● **SHORT EXERCISE**
Pick out each line below that contains the word "Given" and copy those lines.

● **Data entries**
━━━━━━━━━━

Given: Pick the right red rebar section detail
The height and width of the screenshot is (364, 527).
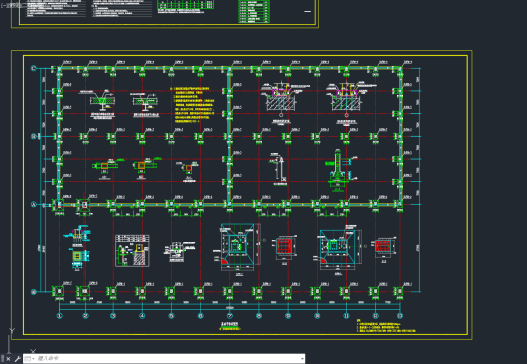Looking at the screenshot, I should click(383, 247).
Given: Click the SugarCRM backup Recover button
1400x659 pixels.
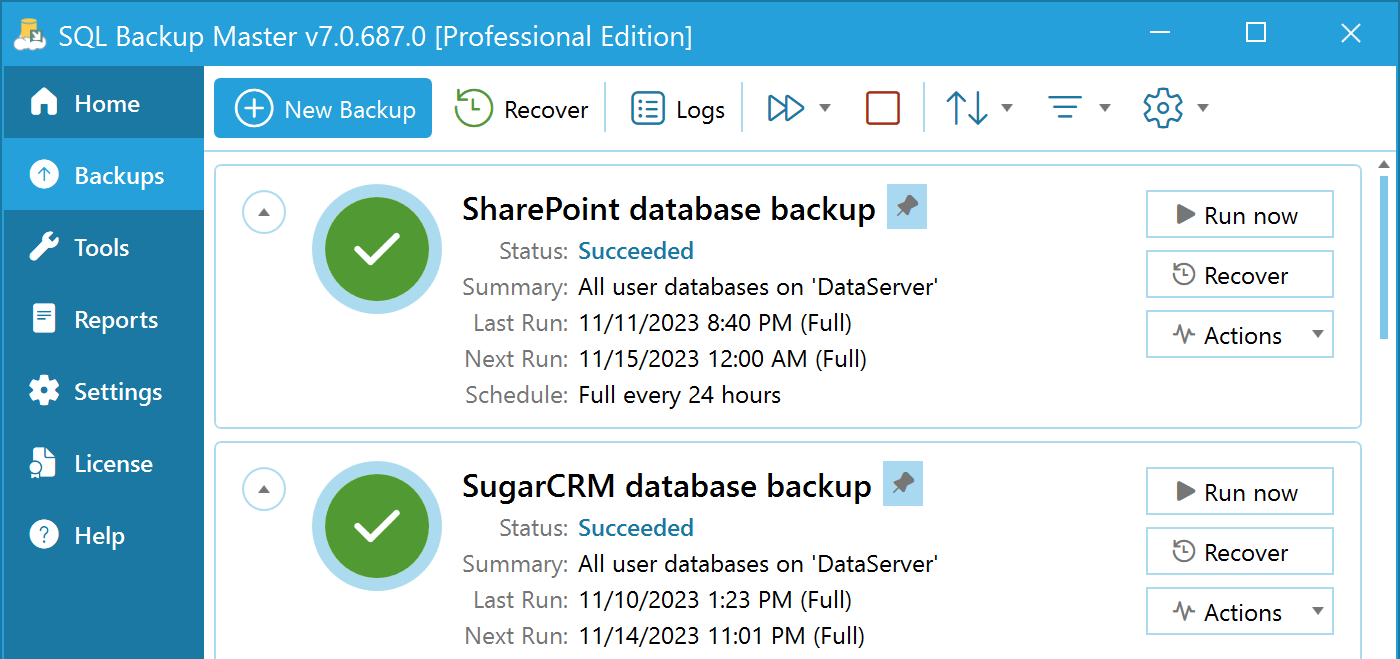Looking at the screenshot, I should 1240,552.
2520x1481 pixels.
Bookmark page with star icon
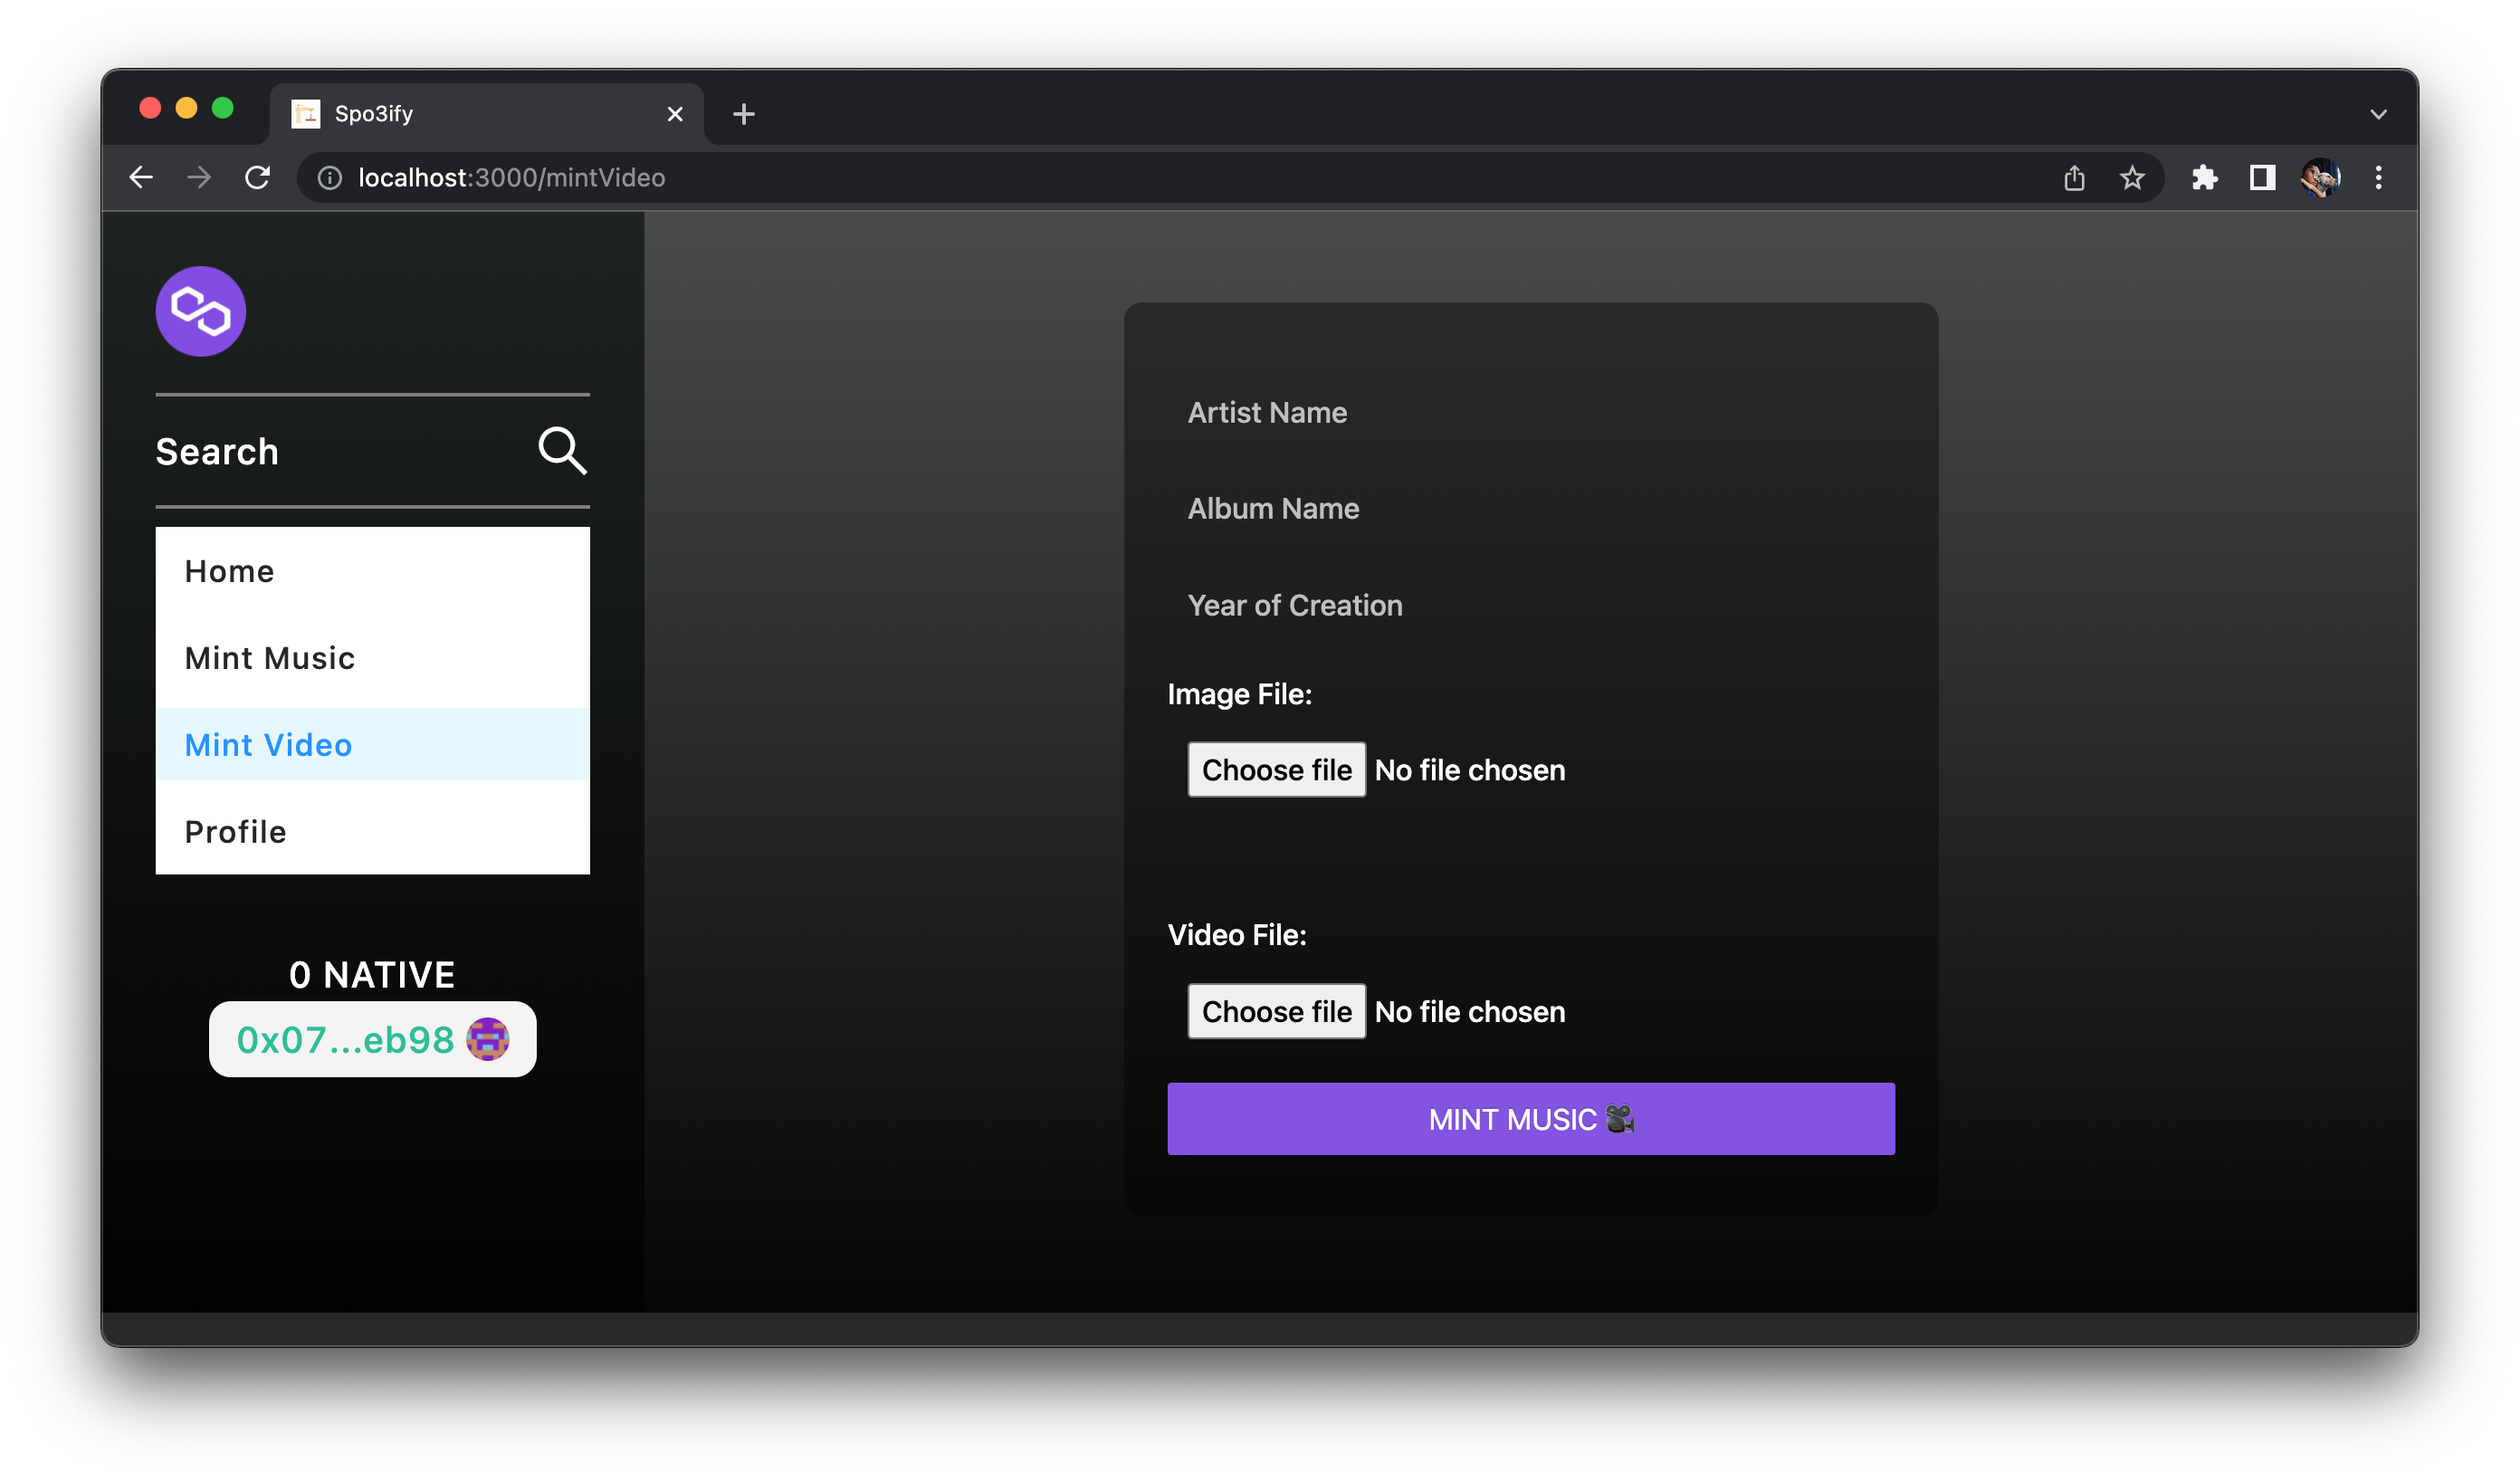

━━━━━━━━━━

● **EXPECTED ANSWER**
Given: Pick the right red rebar section detail
Given: Click the SugarCRM backup Recover button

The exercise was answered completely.